MATERIAL TO PROCESS:
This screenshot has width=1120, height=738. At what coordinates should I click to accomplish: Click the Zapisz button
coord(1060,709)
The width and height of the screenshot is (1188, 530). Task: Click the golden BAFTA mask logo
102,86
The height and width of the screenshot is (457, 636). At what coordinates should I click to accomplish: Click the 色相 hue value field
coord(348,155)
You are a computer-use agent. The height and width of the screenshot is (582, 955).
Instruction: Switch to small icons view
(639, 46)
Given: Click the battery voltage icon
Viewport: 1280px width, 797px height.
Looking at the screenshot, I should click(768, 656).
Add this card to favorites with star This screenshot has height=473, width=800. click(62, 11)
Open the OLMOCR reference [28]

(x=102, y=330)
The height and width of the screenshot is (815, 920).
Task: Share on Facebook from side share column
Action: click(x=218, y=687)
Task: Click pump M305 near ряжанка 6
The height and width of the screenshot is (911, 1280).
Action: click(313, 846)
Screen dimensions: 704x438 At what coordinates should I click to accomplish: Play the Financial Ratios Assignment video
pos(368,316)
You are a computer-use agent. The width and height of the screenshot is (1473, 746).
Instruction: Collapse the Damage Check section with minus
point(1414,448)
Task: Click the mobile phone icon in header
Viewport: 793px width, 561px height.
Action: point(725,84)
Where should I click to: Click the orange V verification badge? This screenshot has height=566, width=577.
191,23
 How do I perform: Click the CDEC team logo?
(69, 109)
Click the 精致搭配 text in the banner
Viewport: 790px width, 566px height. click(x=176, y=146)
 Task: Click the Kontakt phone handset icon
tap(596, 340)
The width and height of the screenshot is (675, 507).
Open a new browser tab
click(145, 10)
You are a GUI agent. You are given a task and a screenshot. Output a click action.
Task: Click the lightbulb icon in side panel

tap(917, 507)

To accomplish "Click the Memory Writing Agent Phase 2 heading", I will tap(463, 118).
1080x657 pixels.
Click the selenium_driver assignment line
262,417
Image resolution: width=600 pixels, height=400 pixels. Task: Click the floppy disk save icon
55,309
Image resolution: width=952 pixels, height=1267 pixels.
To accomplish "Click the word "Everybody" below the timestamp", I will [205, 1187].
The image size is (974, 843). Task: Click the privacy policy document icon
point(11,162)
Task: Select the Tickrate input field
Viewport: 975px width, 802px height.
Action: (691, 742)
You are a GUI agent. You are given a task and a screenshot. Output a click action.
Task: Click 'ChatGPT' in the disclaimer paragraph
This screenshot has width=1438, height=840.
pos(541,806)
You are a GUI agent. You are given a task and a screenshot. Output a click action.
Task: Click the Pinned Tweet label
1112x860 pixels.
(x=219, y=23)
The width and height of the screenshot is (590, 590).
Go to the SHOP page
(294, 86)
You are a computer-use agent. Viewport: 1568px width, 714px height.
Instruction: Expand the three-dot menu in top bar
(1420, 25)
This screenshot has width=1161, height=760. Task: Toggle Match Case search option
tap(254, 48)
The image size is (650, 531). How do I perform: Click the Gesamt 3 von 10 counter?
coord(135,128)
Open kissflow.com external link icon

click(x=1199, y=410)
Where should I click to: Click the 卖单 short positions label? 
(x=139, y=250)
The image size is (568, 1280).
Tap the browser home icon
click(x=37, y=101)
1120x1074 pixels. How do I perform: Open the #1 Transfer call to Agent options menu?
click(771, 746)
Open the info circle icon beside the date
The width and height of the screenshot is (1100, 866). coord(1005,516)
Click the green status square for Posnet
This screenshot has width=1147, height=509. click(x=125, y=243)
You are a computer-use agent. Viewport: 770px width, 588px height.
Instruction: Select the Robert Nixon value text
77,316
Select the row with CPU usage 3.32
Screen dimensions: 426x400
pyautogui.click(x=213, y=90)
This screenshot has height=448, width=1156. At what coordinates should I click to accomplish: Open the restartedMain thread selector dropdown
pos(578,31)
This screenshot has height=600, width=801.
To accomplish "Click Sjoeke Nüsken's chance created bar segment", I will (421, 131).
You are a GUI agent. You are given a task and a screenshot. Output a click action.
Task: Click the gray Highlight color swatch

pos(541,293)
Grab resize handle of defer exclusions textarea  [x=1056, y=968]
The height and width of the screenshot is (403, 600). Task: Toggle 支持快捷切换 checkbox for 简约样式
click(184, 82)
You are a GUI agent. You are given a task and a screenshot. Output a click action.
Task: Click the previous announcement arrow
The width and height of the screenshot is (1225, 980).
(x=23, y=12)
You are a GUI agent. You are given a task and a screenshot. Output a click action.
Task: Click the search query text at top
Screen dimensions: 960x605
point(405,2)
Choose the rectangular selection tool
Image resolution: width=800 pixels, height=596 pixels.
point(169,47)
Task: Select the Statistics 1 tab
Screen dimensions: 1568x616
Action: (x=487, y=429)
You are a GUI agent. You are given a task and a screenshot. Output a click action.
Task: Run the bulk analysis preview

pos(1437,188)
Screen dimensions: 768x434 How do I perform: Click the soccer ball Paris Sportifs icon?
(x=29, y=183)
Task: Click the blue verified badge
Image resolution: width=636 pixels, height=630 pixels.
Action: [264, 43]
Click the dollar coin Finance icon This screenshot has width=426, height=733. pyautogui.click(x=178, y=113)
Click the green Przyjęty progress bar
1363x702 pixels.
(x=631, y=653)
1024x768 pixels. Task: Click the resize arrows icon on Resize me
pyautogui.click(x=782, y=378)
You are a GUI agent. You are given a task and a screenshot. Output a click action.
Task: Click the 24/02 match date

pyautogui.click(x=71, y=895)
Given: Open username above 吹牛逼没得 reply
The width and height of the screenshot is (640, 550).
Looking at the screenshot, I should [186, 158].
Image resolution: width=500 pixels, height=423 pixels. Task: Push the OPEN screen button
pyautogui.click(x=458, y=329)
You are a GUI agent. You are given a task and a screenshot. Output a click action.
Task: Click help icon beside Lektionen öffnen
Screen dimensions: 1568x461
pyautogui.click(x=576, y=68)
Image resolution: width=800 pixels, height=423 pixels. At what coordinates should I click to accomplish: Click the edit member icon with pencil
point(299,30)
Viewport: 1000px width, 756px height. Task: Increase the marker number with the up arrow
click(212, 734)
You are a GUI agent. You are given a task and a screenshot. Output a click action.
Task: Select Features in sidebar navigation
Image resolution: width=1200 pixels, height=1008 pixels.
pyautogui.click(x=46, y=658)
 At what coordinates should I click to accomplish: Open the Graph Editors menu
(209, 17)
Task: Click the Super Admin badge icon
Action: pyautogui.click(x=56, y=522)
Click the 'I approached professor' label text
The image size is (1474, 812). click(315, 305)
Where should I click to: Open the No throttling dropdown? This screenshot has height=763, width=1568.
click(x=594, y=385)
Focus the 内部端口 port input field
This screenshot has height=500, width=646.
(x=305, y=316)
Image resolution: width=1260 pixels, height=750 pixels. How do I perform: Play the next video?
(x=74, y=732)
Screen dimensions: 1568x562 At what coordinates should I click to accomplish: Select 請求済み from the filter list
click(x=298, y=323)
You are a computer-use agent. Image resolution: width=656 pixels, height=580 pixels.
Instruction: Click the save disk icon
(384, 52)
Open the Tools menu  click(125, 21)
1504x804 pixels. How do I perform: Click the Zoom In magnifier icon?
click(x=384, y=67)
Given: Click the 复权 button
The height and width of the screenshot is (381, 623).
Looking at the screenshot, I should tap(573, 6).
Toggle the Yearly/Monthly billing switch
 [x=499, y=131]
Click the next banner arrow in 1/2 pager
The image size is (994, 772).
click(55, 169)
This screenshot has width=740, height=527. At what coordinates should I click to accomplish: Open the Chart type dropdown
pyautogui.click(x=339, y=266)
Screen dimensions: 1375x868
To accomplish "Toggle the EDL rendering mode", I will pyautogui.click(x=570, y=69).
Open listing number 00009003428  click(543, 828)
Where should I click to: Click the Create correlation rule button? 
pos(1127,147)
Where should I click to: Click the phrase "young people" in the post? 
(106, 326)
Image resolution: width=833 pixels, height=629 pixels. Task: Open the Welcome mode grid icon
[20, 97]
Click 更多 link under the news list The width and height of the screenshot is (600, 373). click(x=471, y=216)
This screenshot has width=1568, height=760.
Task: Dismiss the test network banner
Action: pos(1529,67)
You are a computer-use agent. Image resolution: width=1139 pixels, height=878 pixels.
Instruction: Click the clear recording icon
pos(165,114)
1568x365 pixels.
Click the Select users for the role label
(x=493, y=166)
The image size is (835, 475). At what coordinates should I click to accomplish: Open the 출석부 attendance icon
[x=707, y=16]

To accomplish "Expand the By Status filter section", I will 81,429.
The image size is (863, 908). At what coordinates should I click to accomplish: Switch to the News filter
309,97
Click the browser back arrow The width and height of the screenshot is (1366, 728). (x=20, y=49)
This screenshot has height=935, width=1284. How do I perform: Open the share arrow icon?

WORK REQUIRED:
Only lines with the word "computer" should be collected from the material.

TASK RESPONSE:
You are a computer-use agent. The height and width of the screenshot is (582, 955).
You are a computer-use agent. The width and height of the screenshot is (1473, 746).
You are a computer-use agent. Viewport: 1568px width, 714px height.
You are a computer-use agent. Viewport: 770px width, 588px height.
You are a computer-use agent. Image resolution: width=656 pixels, height=580 pixels.
You are a computer-use agent. Image resolution: width=1139 pixels, height=878 pixels.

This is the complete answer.